Von thomas altmann 17.05.2013, 19:40
Roman Hovenbitzer, Daniel Carlberg, Felix Losert (v. l.)
Roman Hovenbitzer, Daniel Carlberg, Felix Losert (v. l.) sebastian Lizenz

dessau/MZ - Ein Jahr zuvor leuchtete in den Straßen von Paris elektrisches Licht. Der Turm von Gustave Eiffel krönte den Wettlauf um den Fortschritt auf der Pariser Weltausstellung 1889. Zugleich feierte eine Oper Premiere, technische Effekte nutzend und doch märchenhaft zurückgewandt mit dem Widerschein des Fortschritts zaubernd.

Noch mehr Vorgeschmack

„Esclarmonde“, eine romantische Oper von Jules Massenet, wird am 26. Mai im Anhaltischen Theater Dessau als deutsche Erstaufführung Premiere feiern. Am Mittwoch wurde das Werk vorgestellt. Soiree statt Matinee: Die Verlegung der Einführung vom Sonntagmorgen auf den Mittwochabend ermöglicht den Besuch einer Bühnenprobe, noch mehr Vorgeschmack versprechend. Die üblichen Schaustücke gibt es somit live, als Appetitanreger begrenzt auf etwa 30 Minuten. Vorher spricht, wie gewohnt, das Regieteam über Werk und Inszenierung und für dieses Mal vor allem über das Libretto.

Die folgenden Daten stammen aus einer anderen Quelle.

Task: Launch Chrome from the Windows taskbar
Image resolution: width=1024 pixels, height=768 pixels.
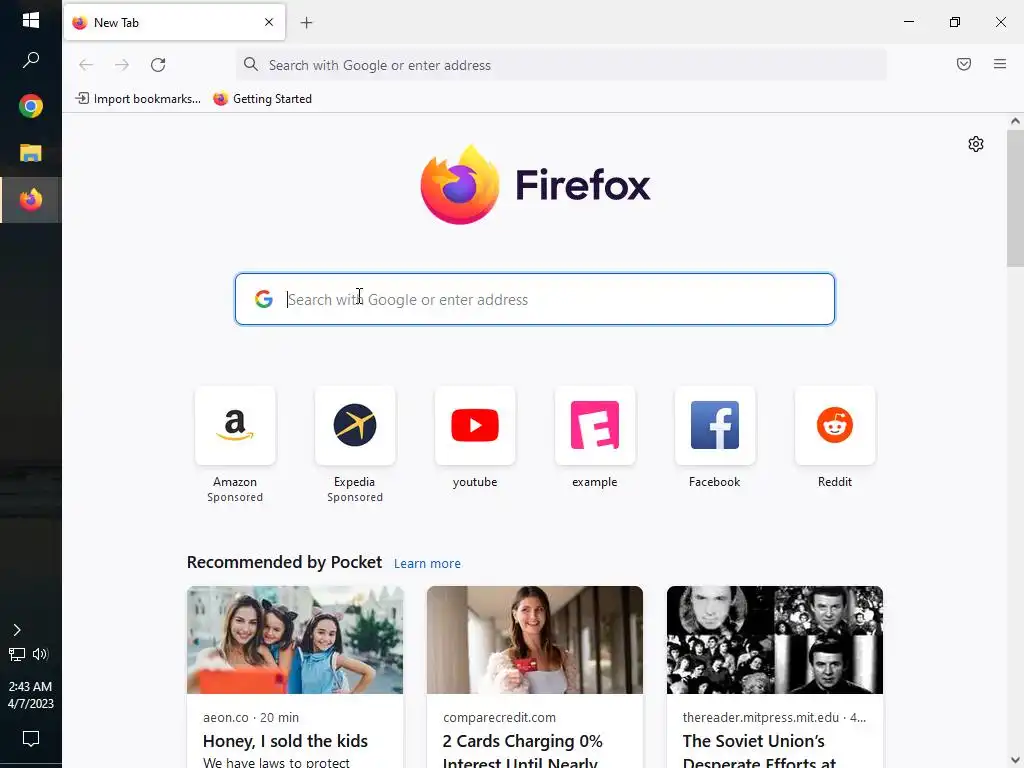Action: click(31, 106)
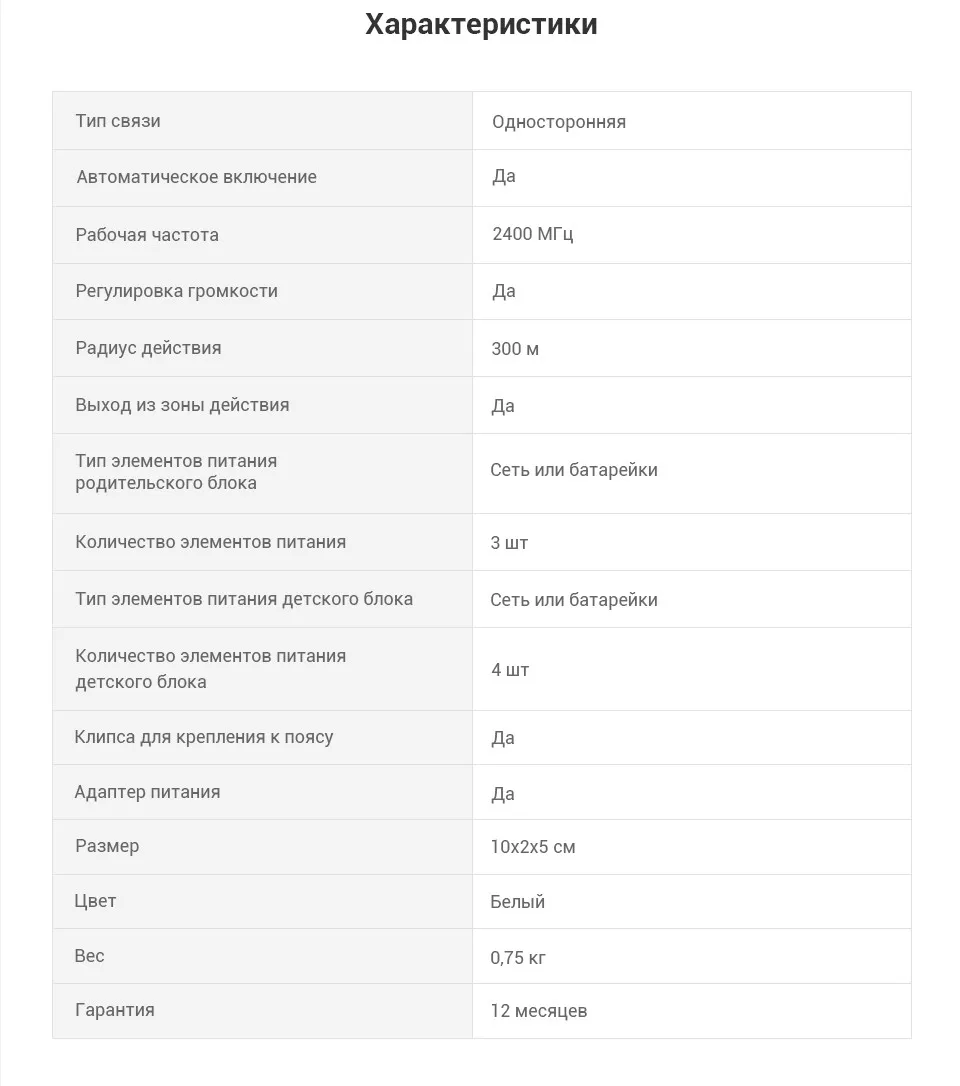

Zu Beginn der Oper und des Probenbesuchs steht Kaiser Phorcas (Ulf Paulsen) auf einer Treppe, die ausschließlich und schwindelerregend in die Höhe führt, um wahrhaftig abzutreten. Treppauf steigt nun des Kaisers Tochter Esclarmonde (Angelina Ruzzafante), die vom Vater Staatsmacht und Zauberkraft erhält, verbunden mit dem Gebot, sich bis zu ihrem Hochzeitstermin zu verschleiern. Viel Volk, viel Chor, das große gebietende Solo: Der Beginn trägt alle salbungsvolle Feierlichkeit, die eine Inthronisation braucht, und die offenbar zeit- und ortlose Hagia Sophia ist ganz hölzerne Kuppel. Mehr wird zum Bühnenbild nicht verraten. Für die Uraufführung entwarf Eugène Grasset Laterna-magica-Bilder. - Wie es weiter gehen wird, erzählte Operndirektor Felix Losert zuvor, nachdem er Grundsätzliches sagte, die französische Eigenständigkeit und die Einflüsse Richard Wagners andeutend. „Esclarmonde“ sei bei aller Fülle des Geschehens kein Musikdrama, sondern eine traditionelle große Oper mit vielen Soli, viel Chor, mit großen Bildern, Erzählungen und lyrischen Szenen.

Ein Werk steht quer zur Zeit

Vorlage des Librettos war der mittelalterliche Roman „Partonopeus de Blois“. Die Namen der Helden wurden geändert. Losert verwies auf das „Rolandslied“. Denn in der Oper verliebt sich Esclarmonde in Ritter Roland, Graf von Blois (Sung Kyu Park). Sie verliebt sich vor der Zeit. Wie Brunhilde Siegfried so stoße Esclarmonde Roland zu anderen männlichen Taten aus dem Bett, wie im „Lohengrin“ herrsche ein Frageverbot. Eingebettet in die großen Traditionen, stehe die Oper „quer zur Zeit“, zu einer Zeit, in der die Weltausstellung Raum für Neuerungen bot, „quer“ zum Licht, zur Industrialisierung und sozialen Differenzierung, sagt Regisseur Roman Hovenbitzer, der in Dessau zuletzt „La Bohème“ inszenierte. Massenet habe die Märchenhaftigkeit gegen die Wirklichkeit gesetzt. Märchen behandelten die großen Fragen, die nun nicht durch Übertragungen, sondern durch die Mannigfaltigkeit der Bilder präsentiert würden. „Irgendwas“, so Hovenbitzer, „ist da, was klingt, was von woanders kommt“, gleichbedeutend mit der Realität, ein Plädoyer der Fantasie.

In die Kehle geschrieben

Große Bilder, große Tongemälde und große Klanggewalt seien durchsetzt von lyrischen, fast kammermusikalischen Momenten, sagt Daniel Carlberg (Musikalische Leitung). Diesen Reichtum an Farben und Dynamiken finde man selten. Dennoch blieb die Oper in Deutschland unbekannt. Losert verwies auf die nationalistische Stimmungslage der Entstehungs- und Folgezeit sowie auf die Sängerin Sybil Sanderson, der Massenet die Rolle der Esclarmonde in die Kehle schrieb. Als sie starb, wurde es vorerst still um die Märchen-Kaiserin. Nun hat, ein Ton soll die Höhe des Eiffelturms erreichen, Angelina Ruzzafante Kraft, Koloraturen und Lyrik zu meistern. Aber vorerst müssen die Gäste mitten im Geschehen Rang und Probe verlassen. Hovenbitzer ruft gerade: „Angelina, vergiss den Schleier nicht!“ Tatsächlich. Sie läuft zurück.